Q (Magazine) (p.117) - 3 stars out of 5 -- "[W]ry, cello-throated Hazlewood is such splendid company that you almost feel as if you're carousing in a Gotland wood cabin with him."
Mojo (Publisher) (p.102) - 4 stars out of 5 -- "The sweeping, elegant 'Souls Island' opens A HOUSE SAFE FOR TIGERS. It's a bona fide Lee Hazlewood classic: mournful and orchestrated, imbued with a heart-rending yearning."
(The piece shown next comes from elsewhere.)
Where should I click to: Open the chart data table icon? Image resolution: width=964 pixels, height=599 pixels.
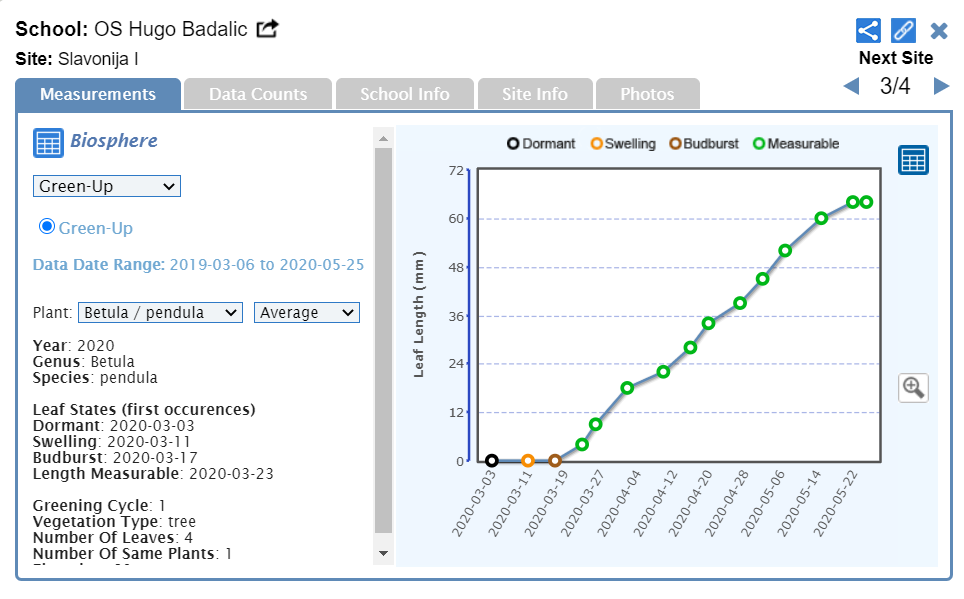tap(913, 160)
Personnel: Anders Nord, Hasse Rosén, Lennart Nyhlén (acoustic guitar); Janne Schaffer (electric guitar); Radio Symphony Orchestra of Sweden (strings); Luciano Mosetti (harmonica, trumpet); Lars-Erik Rönn, Yngve Sandström, Olle Eriksson, Sölve Klingstedt (woodwinds); Jan Kling, Uffe Andersson (tenor saxophone); Americo Bellotto, Weine Renliden, Gunnar Gunrup, Lalle Fürst, Hannu Hållman (trumpet); Gunnar Wennberg, Bengt Sundberg (French horn); Jörgen Johansson, Torgny Nilsson (trombone); Mats Olsson , Kjell Öhman, Alain Leroux, Jan Boqvist (keyboards); Rutger Gunnarsson, Jan Bergman (electric bass); Douglas Westlund (drums); Malando Gassama (congas); Georg Vollbrecht (timpani).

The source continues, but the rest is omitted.